While Sergiienko also believes that AI results may never be entirely free of bias, he offers several strategies businesses can implement to minimize bias.
1. Use diverse and representative datasets: The data used to train AI models should represent a wide range of perspectives and demographics.
2. Implement retrieval-augmented generation (RAG): This model architecture combines retrieval-based techniques with generation-based techniques. It pulls relevant data from external sources before generating a response, providing more accurate and contextually grounded answers.
3. Pre-generate and store responses: For highly sensitive topics, businesses can pre-generate and review answers to ensure they are accurate and appropriate.

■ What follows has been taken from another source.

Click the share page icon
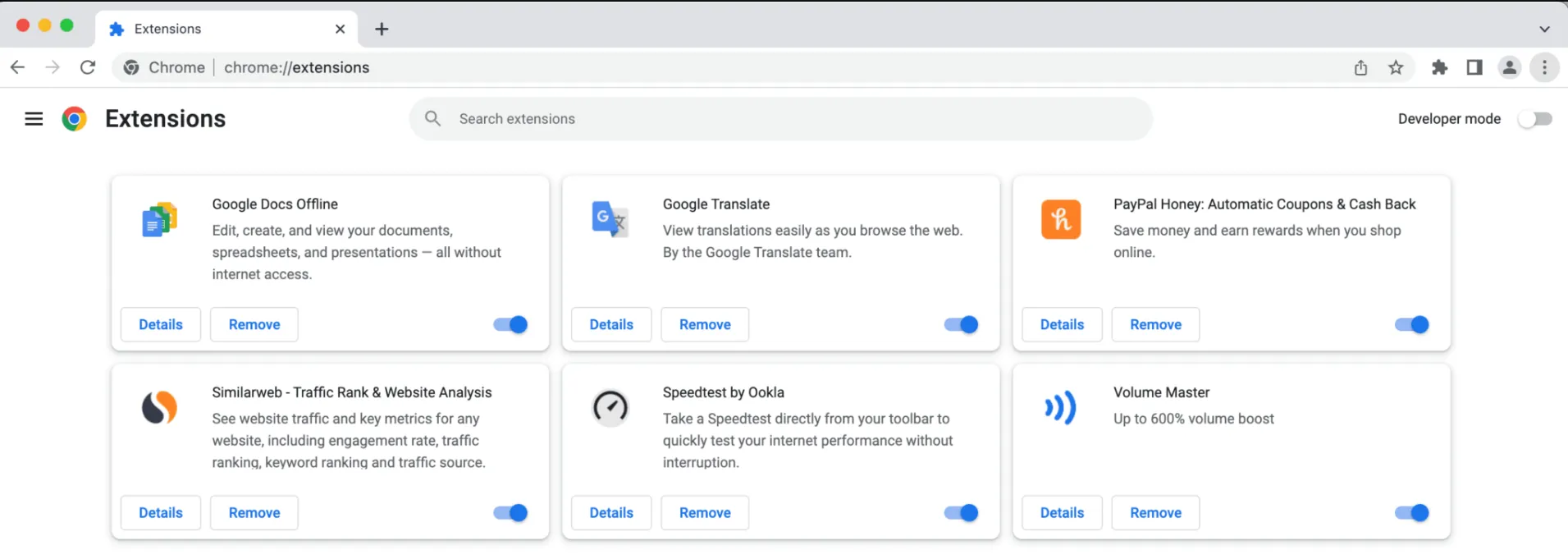Screen dimensions: 1568x559 1360,67

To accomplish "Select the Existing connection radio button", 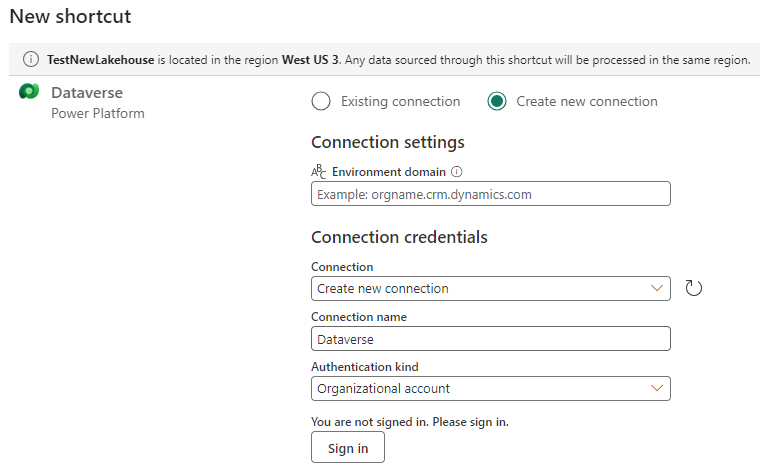I will (321, 101).
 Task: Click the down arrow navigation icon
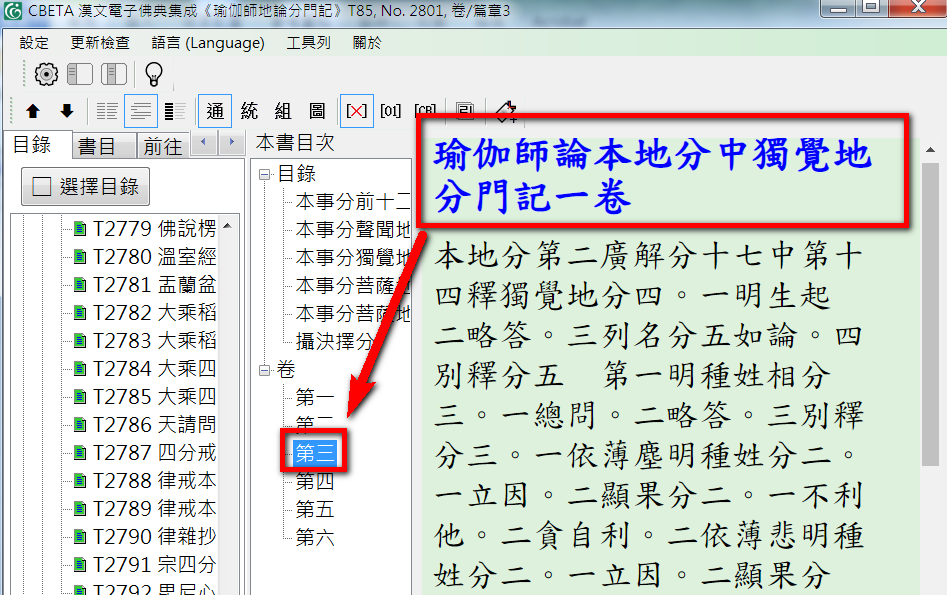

4. Fine-tuning with task-specific datasets: Businesses can provide domain-specific knowledge to the large language model that can reduce bias by improving contextual understanding and generating more accurate outputs.
5. System prompt review and refinement: This can help prevent models from unintentionally generating biased or inaccurate outputs.
6. Regular evaluation and testing: Businesses must continuously monitor AI outputs and run test cases to identify biases. For example, prompts like “Describe a strong leader” or “Describe a successful entrepreneur” can help reveal gender, ethnicity, or cultural biases.
“Businesses can start by encoding ethical and responsible standards into the Gen AI system they build and use,” says Babak Hodjat, CTO of Cognizant. He says AI itself can help here, for instance, by leveraging multiple AI agents to monitor and correct each other’s outputs. LLMs can be set up in a way where one model can “check” the other, reducing the risk of biases or fabricated responses.
As an example of such a system, he points to Cognizant’s Neuro AI agent framework which is designed to create a cross-validating system between models before it presents outputs to humans.
But mitigating bias is like walking a tightrope. Beatriz Sanz Saiz, EY Consulting Data and AI Leader points to some recent attempts to eliminate bias that have translated into a view of the world that does not necessarily reflect the truth.
For instance, she says when some existing LLMs were asked to provide an image of World War II German soldiers, the algorithm responded with an image with equally balanced numbers of women and men, and of Caucasians and people of color. The system tried its best to remain unbiased, but in the process, the results weren’t entirely true.
Saiz says this poses a question: should LLMs be trained for truth-seeking? Or is there potential in building an intelligence that doesn’t know of, or learn from past mistakes?
“There are pros and cons to both approaches,” says Saiz. “Ideally the answer is not one or the other, but a combination of the two.”